▸ **Text passage**:
•••••

Amazonia and the Sonoran Desert
Karla Krompegel
ABSTRACT
The aim if this paper is to explore the ethnobotany of two distinct areas: Amazonia and the Sonoran Desert. The plants discussed in the paper were, and in some cases still are, vital to the health and/or livelihood of the indigenous people of the two regions. In the paper, Amazonian plants have been separated into three groups: hallucinogens, medicines and poisons. The hallucinogens consist of three families: the Malphighiaceae, Myristaceae, and Solanaceae families. The medicines contain two plant families: Meliaceae and Aquifoliaceae, as well as the fungus Balansia cyperi which parasitizes the sedge Cyperus articulatis. The poisons are grouped in one family: the Moonseed or Menispermaceae family. Occasionally, plants in the three categories will overlap when a particular plant has several uses. Much of the material in the paper regarding Amazonian plants has been drawn from the work of ethnobotanist Richard Schultes, who did extensive field research in Northwest Amazonia. Discussion of the Sonoran Desert plants is based on the work of ethnobotanist Gary Nabhan. Two desert plants are discussed in the paper, Larrea tridentata and Prosopis spp. Historically, these two plants have been medicinally important and widely used among the tribes inhabiting the Sonoran Desert. In addition, both L. tridentata and Prosopis have interesting ecological interactions that are presented in the paper. The phytochemicals of both regions’ plants have been identified and included in the paper. Alkaloids, which are nitrogen compounds, are largely responsible for the hallucinogenic qualities of the plants discussed, as well as the toxic effect of poisonous arrows. Plants rich in tryptamines, which also contain nitrogen, are used in conjunction with hallucinogenic alkaloids to heightened the desired effects. Terpenoids, namely triterpenes and tetraterpenes, along with phenolics (tannins, lignins, simple phenols and flavonoids) are implicated in the medicinal properties of plants. In some cases, the mode of action of the phytochemicals has been elucidated; and is briefly discussed where appropriate.
PLANTS OF THE AMAZON
The number of plant species in the Amazon basin is uncertain, but most botanists estimate at least 80 000 species, making it a rich and diverse niche in which to explore phytochemistry. Ethnobotanical studies have revealed some important plant medicines and elucidated the bioactive constituents. Uses, preparation and significance of the plants vary widely amongst the indigenous tribes. I have attempted to profile those plants most prominent in the literature, and those whose chemistry has been studied. Research into this area has elucidated the wisdom of indigenous Amazonian peoples, their connection with the land and the spirit world that is vital to their survival. Chemical analysis has confirmed ethnomedicinal usage.

•••••

▸ **Task details**: Can you extend the paper on Amazonian and Sonoran Desert plants, starting right after its final sentence? The data that comes next is separate from the paper on Amazonian and Sonoran Desert plants.

(Records from a data source)
•••••

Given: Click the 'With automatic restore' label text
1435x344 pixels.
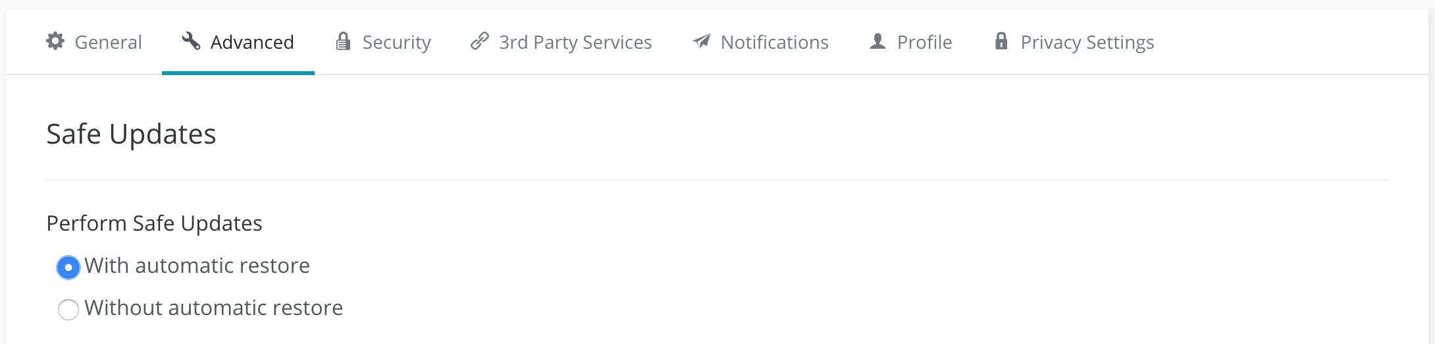Looking at the screenshot, I should point(197,266).
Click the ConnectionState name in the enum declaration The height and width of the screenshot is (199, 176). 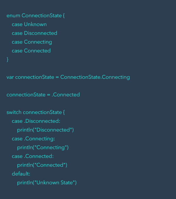tap(41, 16)
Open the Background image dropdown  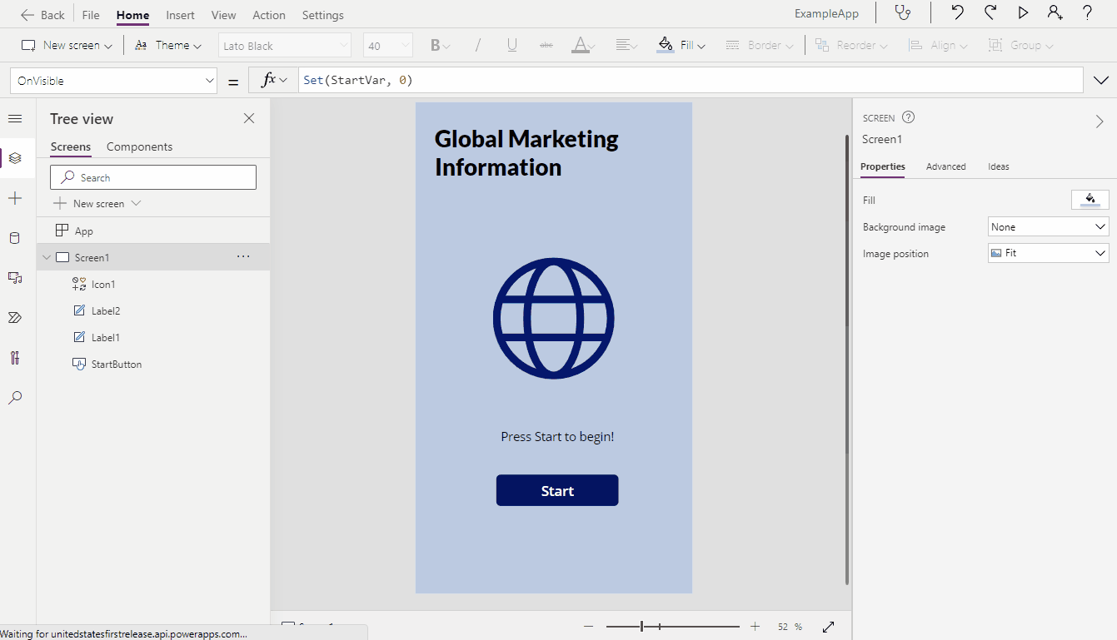(x=1048, y=226)
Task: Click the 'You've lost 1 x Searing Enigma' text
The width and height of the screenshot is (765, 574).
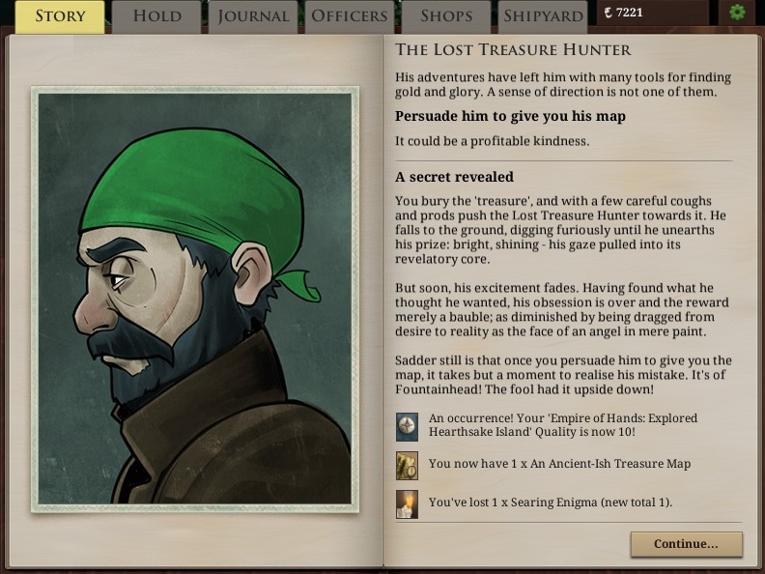Action: coord(551,502)

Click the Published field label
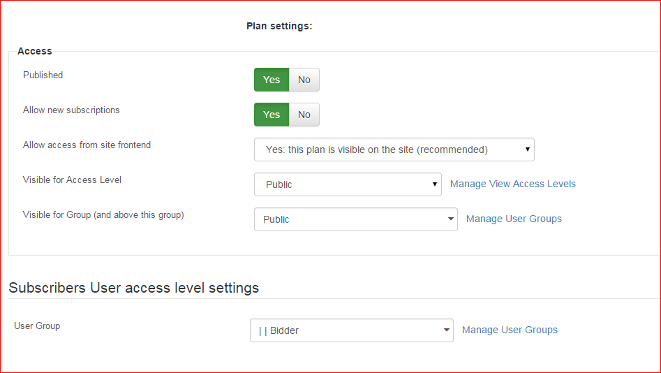click(43, 75)
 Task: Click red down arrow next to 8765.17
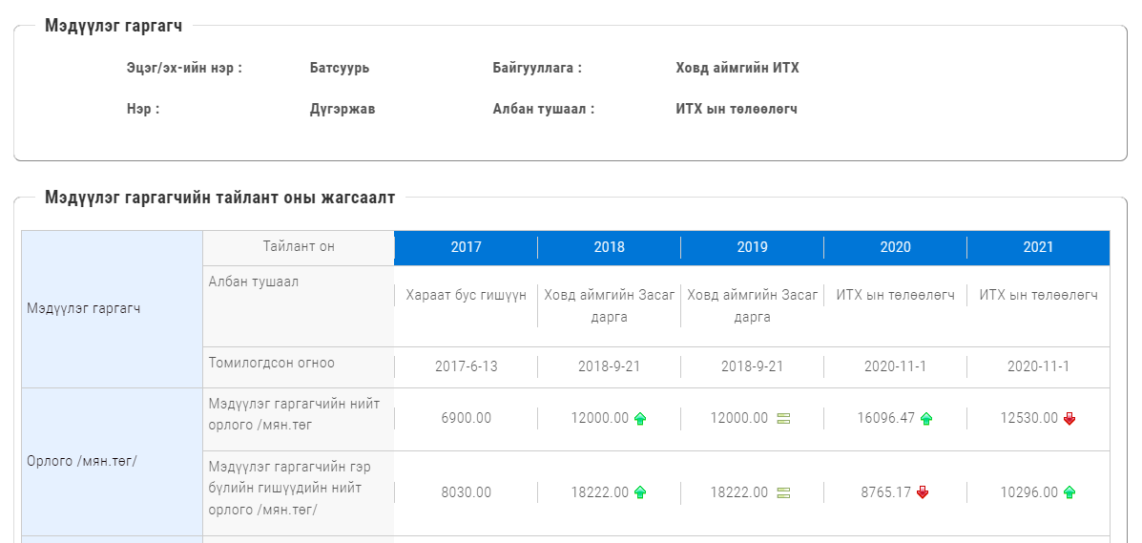pos(923,492)
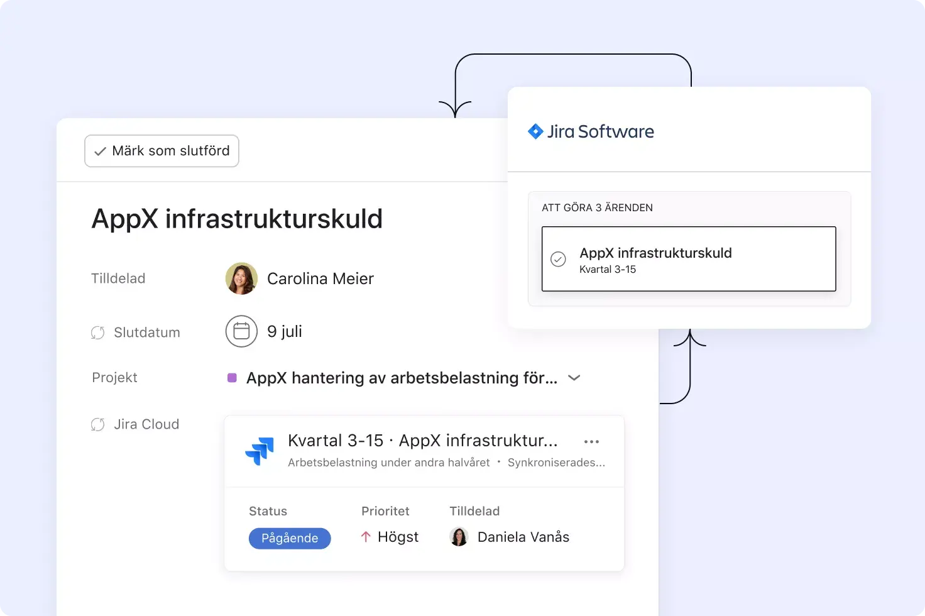
Task: Click the Pågående status badge
Action: click(290, 538)

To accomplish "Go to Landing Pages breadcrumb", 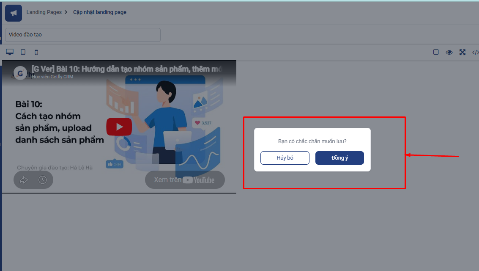I will point(44,12).
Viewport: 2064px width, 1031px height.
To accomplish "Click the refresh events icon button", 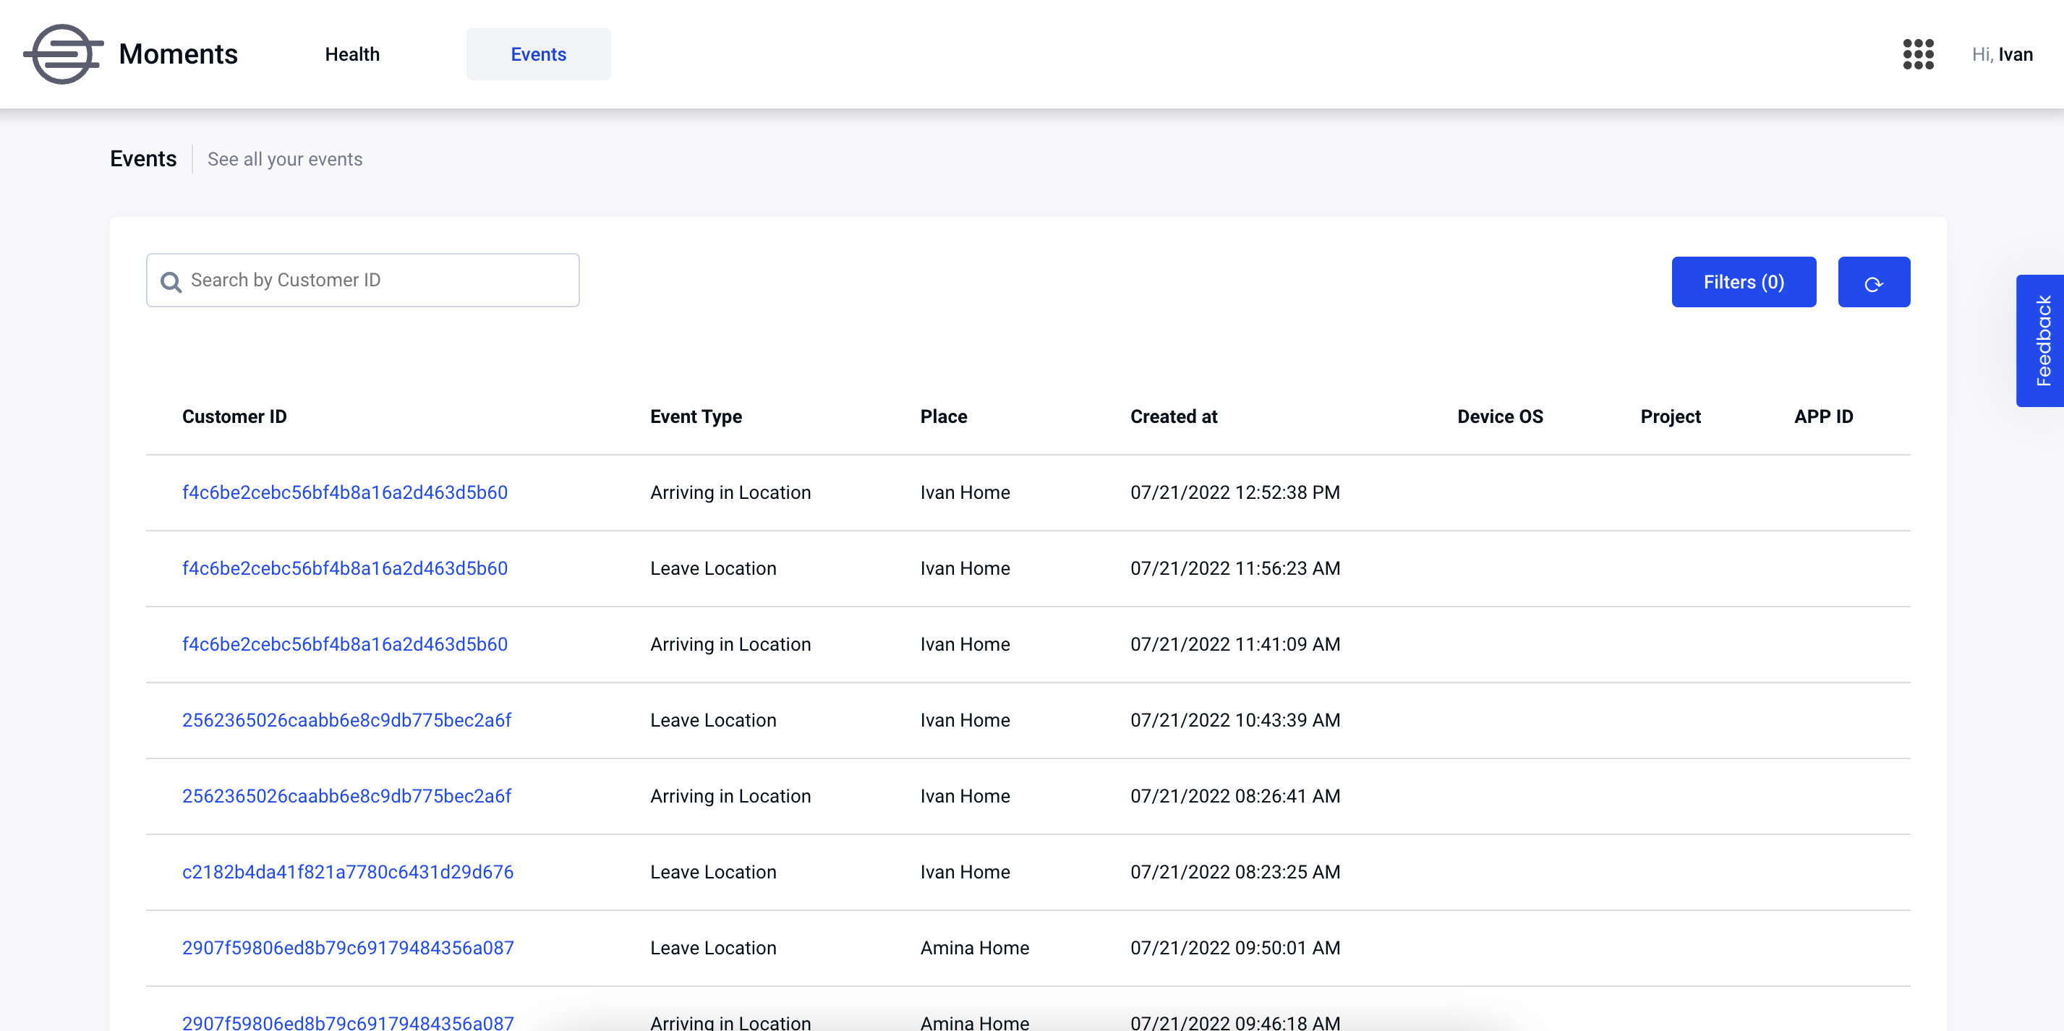I will pyautogui.click(x=1873, y=282).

•••••

▸ **Answer to this problem**:
HALLUCINOGENS
Banisteriopsis caapi
The most important hallucinogen in the Amazon basin is Banisteriopsis caapi, a liana of the Malpighiaceae family. B. caapi is commonly known as ayahuasca, meaning ‘vine of the soul’. The hallucinogenic drink is made from the bark, and used in curative and religious ceremonies dating back to prehistory (Callaway 1998). The Indians who use it believe that it keeps away the forces of darkness (Plotkin 1993). Ayahuasca is employed by shamans to connect them to the spiritual world. Through this communication, they are able to diagnose or treat sick ‘patients’. Sometimes, they visit the spirit world to obtain new crop cultivars or medicines.
The active constituents of the plant are mostly alkaloids: Beta-carboline alkaloids harmine and harmaline act as MAO inhibitors blocking the activity of monoamine oxidase, thereby inhibiting the breakdown of neurotransmitters (Callaway 1998).
Several other plants are mixed with B. caapi to lengthen and strengthen its effects. Examples are Datura, Cyperus (Sedge family), Piper (pepper family) , Diplopterys cabrerana and Psychotria viridis.
The leaves of the malpighiaceous D. cabrerana contain tryptamines, as do the leaves of P. Viridus, a member of the Rubiaceae (madder) family. The tryptamine found in the latter has been identified as N,N-dimethyltryptamine. Tryptamines are only psychoactive when taken with an MAO inhibitor, such as the beta-carboline of B. caapi. This combination intensifies the narcotic effects of the hallucinogenic drink.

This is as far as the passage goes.